As the darkness lengthens and the air chills,

they hover at the murky bottom of the pond,

barely moving, dormant for a season.

We have a heater that will keep the ice from completely freezing over

but it is intriguing to wonder what’s going on with them,

how they don’t need to eat,

and how they’re sleeping away the winter.

For some African Americans, to stay “woke”

is to take a stand, to be active, to challenge injustice.

Pastor Lenny Duncan wants us to rethink

how we talk about darkness and light during Advent.

We dare not simply equate darkness and blackness with sin and evil

and light and whiteness with purity.

So Advent is a wake-up call not only to watch our language,

but to love and treasure the darkness.

Gayle Boss developed a unique Advent calendar for her children.

She was tired of the ones that only featured candy or Christmas nativity figures.

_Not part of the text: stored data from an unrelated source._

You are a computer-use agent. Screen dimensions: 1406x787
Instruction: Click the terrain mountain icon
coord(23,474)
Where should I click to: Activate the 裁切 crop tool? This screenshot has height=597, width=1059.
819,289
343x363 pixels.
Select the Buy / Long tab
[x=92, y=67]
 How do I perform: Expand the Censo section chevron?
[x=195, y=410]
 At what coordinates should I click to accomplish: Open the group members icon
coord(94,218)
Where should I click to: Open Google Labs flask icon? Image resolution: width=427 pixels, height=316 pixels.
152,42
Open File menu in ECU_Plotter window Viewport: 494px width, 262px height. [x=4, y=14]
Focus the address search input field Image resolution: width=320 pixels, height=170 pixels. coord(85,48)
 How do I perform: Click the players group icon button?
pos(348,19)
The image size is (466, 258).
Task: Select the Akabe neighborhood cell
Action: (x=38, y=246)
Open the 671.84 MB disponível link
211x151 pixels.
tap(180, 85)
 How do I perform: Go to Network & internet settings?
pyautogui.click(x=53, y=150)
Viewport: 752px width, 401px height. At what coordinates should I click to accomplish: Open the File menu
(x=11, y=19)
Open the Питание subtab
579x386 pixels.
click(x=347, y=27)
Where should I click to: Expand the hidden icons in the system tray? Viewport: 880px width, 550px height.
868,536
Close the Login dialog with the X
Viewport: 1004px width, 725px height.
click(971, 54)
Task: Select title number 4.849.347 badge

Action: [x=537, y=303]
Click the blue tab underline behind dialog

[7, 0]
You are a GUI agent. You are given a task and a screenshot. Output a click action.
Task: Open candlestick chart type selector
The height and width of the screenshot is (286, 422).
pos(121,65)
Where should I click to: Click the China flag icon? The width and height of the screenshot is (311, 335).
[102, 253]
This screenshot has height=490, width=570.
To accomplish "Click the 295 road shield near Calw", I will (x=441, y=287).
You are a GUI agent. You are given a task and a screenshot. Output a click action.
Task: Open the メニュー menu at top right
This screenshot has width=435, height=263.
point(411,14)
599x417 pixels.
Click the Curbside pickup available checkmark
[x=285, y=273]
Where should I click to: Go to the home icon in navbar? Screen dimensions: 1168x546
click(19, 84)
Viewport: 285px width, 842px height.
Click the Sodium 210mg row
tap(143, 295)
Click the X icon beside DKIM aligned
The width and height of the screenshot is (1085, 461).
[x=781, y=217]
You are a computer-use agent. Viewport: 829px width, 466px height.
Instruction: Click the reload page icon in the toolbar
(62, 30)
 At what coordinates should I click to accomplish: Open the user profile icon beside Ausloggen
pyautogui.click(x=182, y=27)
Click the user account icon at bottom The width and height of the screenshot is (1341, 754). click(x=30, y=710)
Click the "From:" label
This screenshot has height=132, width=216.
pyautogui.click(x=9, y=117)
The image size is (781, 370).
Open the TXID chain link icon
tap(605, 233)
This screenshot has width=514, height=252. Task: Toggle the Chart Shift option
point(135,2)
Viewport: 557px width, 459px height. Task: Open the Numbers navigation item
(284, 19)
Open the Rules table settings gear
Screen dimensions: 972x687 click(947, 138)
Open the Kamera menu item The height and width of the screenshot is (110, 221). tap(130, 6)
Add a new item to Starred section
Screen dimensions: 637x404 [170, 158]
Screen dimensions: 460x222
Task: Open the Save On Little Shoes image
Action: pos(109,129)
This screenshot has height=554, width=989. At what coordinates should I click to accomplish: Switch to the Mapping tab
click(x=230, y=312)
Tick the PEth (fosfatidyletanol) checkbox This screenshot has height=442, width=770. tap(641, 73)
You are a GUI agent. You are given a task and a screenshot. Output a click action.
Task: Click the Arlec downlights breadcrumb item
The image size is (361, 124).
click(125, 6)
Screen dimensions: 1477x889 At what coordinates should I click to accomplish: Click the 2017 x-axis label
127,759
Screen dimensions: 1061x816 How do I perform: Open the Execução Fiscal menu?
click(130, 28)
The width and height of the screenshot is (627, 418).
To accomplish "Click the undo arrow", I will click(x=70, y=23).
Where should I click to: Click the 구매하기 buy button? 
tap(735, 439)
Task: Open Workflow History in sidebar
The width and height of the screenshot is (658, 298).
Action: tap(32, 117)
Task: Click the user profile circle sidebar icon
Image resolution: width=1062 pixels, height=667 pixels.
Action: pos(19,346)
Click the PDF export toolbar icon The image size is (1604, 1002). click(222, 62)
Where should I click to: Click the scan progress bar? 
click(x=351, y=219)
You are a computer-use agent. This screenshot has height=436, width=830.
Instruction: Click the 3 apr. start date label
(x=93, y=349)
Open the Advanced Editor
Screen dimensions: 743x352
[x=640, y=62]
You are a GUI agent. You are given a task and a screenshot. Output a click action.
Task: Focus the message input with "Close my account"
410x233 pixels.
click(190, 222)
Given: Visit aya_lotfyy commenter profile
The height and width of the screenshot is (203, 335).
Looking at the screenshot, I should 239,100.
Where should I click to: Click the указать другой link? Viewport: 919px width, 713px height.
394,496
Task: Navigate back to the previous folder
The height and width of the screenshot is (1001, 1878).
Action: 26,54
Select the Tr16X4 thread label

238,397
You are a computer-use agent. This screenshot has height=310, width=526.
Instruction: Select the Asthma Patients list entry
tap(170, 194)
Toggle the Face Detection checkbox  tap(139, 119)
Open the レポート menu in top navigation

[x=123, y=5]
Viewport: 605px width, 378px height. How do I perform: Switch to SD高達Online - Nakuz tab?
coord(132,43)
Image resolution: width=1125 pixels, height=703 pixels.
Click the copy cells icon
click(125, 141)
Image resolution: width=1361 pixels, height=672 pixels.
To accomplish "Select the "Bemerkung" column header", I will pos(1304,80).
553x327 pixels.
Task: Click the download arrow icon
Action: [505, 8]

It was Advent after all. Use some restraint!

So her Advent calendar has an animal in each window.

She has written stories about each creature’s experience of winter.

A snake, a loon, a wild goose, a bear, a doe, a crow.

(Take a look: All Creation Waits: The Advent Mystery of New Beginnings by Gail Boss.)

But it’s the one about the wild turtle that I love most and I’ve mentioned before.

At some point in the fall as the water and air cools,

at some precise moment an ancient bell signals in the turtle brain:

take a deep breath.

The turtle swims for the warmer muck bottom, buries herself.

She pulls herself into her shell.

Encased in darkness, settled in deep stillness,

her heart slows, almost to stopping.

For up to six months she will not draw air into her lungs.

Then . . . she waits.

It is her work and it is not easy.

To escape would take more energy than she has

and it would suffocate her.

As Gail beautifully writes,

“Though she is dissolving,

every stressed particle of her stays focused on the silver bead of utter quietude.

It’s this radical simplicity that will save her.

And deep within it, at the heart of her stillness,

something she has no need to name,

but we something we might call trust:

that one day, yes, the world will be warm again,

and with it, her life.”

While you wait and watch and wonder,

wake up, wake up.

Christ is coming soon.

Wake up, wake up!

Christ comes this day in bread and wine.

Christ comes this day in community.

Christ comes this day in dark dormant stillness.